[Task prompt]
Arrange the records from the line containing "Open the Interactive" up to and including the line containing "coord(51,188)" as a Markdown table with the columns Row and Text, omitting any blank lines.

[Dataset content]
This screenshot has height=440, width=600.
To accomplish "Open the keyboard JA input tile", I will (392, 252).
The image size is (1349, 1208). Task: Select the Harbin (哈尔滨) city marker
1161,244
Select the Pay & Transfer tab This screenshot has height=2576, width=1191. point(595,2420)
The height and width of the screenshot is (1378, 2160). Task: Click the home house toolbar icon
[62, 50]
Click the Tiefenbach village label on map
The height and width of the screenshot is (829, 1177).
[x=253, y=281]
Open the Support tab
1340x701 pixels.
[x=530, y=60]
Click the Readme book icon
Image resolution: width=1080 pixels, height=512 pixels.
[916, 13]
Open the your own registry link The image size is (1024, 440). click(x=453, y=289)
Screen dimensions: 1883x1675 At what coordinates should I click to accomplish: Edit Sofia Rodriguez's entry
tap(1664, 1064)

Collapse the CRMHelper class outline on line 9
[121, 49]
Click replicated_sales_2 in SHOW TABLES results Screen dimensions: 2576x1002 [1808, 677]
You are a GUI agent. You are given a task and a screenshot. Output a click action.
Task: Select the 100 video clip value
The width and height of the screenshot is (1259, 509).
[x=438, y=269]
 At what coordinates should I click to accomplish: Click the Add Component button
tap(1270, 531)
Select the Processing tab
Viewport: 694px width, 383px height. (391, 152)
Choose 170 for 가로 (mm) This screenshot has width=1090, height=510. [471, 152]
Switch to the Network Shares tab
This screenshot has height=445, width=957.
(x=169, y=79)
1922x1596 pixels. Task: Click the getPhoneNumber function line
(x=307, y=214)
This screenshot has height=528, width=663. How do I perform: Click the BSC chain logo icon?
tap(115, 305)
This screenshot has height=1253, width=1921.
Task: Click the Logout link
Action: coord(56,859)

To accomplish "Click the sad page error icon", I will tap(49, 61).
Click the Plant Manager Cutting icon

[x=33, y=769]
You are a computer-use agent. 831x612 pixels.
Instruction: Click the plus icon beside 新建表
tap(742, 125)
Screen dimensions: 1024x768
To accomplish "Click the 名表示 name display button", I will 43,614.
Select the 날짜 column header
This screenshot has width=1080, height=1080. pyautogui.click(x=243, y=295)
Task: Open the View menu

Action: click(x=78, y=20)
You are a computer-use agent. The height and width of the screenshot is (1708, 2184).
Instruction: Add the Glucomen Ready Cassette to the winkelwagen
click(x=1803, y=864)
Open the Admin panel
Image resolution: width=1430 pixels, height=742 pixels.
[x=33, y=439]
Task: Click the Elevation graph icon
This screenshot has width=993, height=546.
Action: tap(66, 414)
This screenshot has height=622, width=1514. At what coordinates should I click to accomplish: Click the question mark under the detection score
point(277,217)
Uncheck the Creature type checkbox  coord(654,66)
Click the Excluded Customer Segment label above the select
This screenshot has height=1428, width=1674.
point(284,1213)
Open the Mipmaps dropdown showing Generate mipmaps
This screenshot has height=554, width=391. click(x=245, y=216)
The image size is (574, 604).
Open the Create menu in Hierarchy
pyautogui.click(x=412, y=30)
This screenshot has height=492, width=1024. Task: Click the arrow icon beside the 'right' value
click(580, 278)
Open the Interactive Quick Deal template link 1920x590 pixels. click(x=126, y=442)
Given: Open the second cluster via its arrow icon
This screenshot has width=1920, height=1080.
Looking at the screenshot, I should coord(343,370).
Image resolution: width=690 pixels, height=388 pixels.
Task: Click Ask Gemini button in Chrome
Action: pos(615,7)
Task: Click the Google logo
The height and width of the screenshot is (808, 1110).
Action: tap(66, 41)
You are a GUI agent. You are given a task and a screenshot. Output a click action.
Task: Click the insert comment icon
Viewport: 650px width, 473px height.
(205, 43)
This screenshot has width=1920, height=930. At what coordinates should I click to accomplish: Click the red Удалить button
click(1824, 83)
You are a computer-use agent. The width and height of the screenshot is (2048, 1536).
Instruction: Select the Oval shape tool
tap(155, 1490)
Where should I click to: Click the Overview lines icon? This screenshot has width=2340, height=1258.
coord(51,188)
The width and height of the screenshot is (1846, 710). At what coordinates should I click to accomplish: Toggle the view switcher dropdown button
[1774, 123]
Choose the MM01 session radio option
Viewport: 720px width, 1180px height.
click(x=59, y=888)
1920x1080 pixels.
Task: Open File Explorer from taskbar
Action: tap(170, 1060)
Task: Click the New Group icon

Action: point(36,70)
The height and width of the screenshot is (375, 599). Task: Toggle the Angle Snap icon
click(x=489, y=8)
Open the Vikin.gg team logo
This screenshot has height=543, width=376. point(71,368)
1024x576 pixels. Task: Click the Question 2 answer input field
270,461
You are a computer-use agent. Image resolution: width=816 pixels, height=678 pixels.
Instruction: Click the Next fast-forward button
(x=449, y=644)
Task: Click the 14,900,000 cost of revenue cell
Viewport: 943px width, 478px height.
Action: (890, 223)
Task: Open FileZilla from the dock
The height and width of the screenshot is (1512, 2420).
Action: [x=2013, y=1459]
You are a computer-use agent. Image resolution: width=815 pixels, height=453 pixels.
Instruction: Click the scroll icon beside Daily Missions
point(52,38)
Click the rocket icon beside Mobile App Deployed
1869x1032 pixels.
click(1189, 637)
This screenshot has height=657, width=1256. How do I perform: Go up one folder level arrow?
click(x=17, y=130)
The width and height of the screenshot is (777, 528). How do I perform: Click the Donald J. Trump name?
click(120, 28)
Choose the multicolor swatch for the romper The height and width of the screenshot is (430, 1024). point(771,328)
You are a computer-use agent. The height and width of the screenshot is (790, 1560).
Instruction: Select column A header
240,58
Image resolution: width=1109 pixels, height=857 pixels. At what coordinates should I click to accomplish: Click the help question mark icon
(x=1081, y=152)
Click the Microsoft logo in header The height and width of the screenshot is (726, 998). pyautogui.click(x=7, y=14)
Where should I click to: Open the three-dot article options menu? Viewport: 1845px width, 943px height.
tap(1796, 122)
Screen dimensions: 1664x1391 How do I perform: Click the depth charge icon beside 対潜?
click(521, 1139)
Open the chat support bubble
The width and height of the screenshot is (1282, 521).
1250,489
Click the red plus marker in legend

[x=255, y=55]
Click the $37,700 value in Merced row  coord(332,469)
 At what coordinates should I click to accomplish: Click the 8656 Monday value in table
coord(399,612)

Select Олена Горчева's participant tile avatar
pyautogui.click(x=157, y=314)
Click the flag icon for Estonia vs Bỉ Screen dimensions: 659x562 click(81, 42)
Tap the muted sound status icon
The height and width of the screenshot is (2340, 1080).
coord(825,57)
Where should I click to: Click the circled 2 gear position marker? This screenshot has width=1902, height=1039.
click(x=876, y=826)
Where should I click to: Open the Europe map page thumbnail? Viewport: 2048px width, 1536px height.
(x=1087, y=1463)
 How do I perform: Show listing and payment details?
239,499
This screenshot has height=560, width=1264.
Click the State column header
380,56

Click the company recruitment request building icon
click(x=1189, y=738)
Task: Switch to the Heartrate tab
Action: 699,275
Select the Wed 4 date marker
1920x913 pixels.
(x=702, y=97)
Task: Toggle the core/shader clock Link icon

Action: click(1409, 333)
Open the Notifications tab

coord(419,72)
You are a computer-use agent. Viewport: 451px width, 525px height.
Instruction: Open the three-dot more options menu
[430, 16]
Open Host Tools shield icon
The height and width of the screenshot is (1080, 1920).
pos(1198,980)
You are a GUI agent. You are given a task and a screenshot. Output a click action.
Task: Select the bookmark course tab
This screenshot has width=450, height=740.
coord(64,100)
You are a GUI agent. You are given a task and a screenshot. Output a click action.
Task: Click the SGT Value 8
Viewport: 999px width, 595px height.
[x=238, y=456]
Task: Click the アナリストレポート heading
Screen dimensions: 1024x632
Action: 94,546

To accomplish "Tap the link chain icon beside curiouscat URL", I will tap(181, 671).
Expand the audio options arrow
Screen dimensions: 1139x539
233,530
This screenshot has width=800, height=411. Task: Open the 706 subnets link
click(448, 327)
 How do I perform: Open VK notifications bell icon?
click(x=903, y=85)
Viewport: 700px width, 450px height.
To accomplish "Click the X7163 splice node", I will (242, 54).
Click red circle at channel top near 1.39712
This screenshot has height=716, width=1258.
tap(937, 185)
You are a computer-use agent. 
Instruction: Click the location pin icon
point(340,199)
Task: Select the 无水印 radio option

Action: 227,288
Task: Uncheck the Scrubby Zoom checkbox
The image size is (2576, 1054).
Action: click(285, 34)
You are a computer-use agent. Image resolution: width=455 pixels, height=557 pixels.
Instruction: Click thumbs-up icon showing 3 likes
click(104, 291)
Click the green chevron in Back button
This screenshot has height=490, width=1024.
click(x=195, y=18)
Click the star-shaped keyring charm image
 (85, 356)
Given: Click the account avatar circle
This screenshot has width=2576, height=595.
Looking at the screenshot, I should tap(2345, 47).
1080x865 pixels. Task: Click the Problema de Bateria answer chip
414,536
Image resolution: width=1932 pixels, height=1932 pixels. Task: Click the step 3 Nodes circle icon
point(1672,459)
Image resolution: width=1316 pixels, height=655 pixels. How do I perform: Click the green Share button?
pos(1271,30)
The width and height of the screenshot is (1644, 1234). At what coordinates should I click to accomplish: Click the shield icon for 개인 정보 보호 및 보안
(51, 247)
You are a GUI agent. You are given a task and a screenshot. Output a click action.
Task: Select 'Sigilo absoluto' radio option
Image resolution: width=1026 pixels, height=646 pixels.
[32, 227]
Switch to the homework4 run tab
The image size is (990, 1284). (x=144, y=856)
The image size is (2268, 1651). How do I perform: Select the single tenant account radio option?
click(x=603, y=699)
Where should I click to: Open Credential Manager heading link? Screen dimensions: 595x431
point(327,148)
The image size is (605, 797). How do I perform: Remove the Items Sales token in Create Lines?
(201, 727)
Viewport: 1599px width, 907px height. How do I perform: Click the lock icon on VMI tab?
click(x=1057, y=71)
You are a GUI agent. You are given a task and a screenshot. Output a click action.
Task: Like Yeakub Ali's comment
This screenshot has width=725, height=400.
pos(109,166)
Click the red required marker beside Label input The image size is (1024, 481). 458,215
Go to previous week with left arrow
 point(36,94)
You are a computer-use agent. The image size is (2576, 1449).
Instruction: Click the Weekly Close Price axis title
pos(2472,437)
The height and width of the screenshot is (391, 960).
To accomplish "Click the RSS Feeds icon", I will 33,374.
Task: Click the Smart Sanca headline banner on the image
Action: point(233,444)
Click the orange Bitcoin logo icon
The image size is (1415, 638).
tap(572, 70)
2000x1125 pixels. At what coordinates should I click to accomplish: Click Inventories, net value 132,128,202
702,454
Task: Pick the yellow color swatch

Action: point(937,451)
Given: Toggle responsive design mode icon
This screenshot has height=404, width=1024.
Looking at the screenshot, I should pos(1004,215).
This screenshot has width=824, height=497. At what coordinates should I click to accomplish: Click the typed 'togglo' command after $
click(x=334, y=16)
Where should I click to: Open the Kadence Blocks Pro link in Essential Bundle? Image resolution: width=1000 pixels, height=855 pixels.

[Exercise output]
| Row | Text |
|---|---|
| 1 | Open the Interactive Quick Deal template link 1920x590 pixels. click(x=126, y=442) |
| 2 | Given: Open the second cluster via its arrow icon |
| 3 | This screenshot has width=1920, height=1080. |
| 4 | Looking at the screenshot, I should coord(343,370). |
| 5 | Image resolution: width=690 pixels, height=388 pixels. |
| 6 | Task: Click Ask Gemini button in Chrome |
| 7 | Action: pos(615,7) |
| 8 | Task: Click the Google logo |
| 9 | The height and width of the screenshot is (808, 1110). |
| 10 | Action: tap(66, 41) |
| 11 | You are a GUI agent. You are given a task and a screenshot. Output a click action. |
| 12 | Task: Click the insert comment icon |
| 13 | Viewport: 650px width, 473px height. |
| 14 | (205, 43) |
| 15 | This screenshot has width=1920, height=930. At what coordinates should I click to accomplish: Click the red Удалить button |
| 16 | click(1824, 83) |
| 17 | You are a computer-use agent. The width and height of the screenshot is (2048, 1536). |
| 18 | Instruction: Select the Oval shape tool |
| 19 | tap(155, 1490) |
| 20 | Where should I click to: Click the Overview lines icon? This screenshot has width=2340, height=1258. |
| 21 | coord(51,188) |